Turning up the heat on non-immunoreactive tumors: pyroptosis influences the tumor immune microenvironment in bladder cancer

The latest research confirms that cytotoxic lymphocytes rely on pyroptosis to kill tumor cells, suggesting that pyroptosis plays a vital role in immune response. However, the influence of pyroptosis on tumor microenvironment (TME) remodeling and immunotherapy is still unclear. We analyzed the variations in the expression of 28 pyroptosis-related molecules in pan-cancer tissues and normal tissues and the influence of genome changes. We investigated 2,214 bladder cancer samples and determined that there are three pyroptosis phenotypes in bladder cancer, and there are significant differences in cell infiltration characteristics in different pyroptosis phenotypes. Phenotypes with high expression of pyroptosis-related molecules are "hot tumors" with better immune function. We used a principal component analysis to measure the level of pyroptosis in patients with PyroScore, and confirmed that the PyroScore can predict the prognosis of bladder cancer patients, the sensitivity of the immune phenotype to chemotherapy, and the response to immunotherapy. Patients with a high PyroScore are more sensitive to chemotherapeutics such as cisplatin and gemcitabine, and have a better prognosis (HR = 0.7; 95%CI = 0.51-0.97, P = 0.041).

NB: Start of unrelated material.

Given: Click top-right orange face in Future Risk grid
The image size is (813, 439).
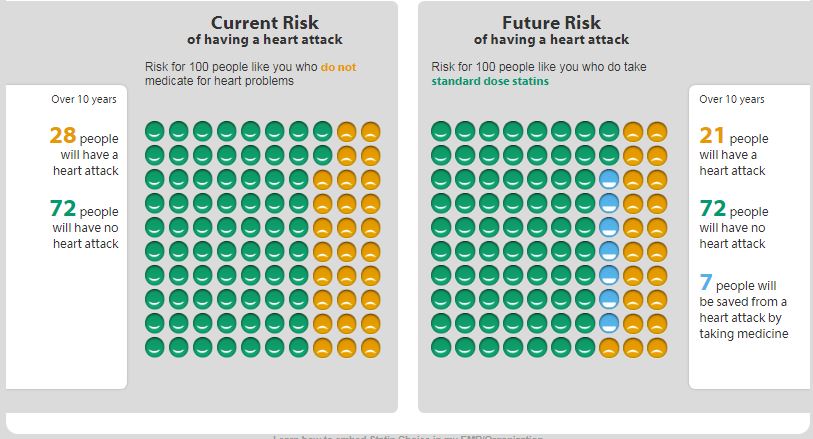Looking at the screenshot, I should click(657, 131).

Our study suggests a significant correlation between the expression imbalance of pyroptosis-related molecules and genome variation in various cancers and suggests pyroptosis plays an important role in modeling the TME. Evaluating pyroptosis modification patterns contributes to enhancing our understanding of TME infiltration and can guide more effective immunotherapy strategies.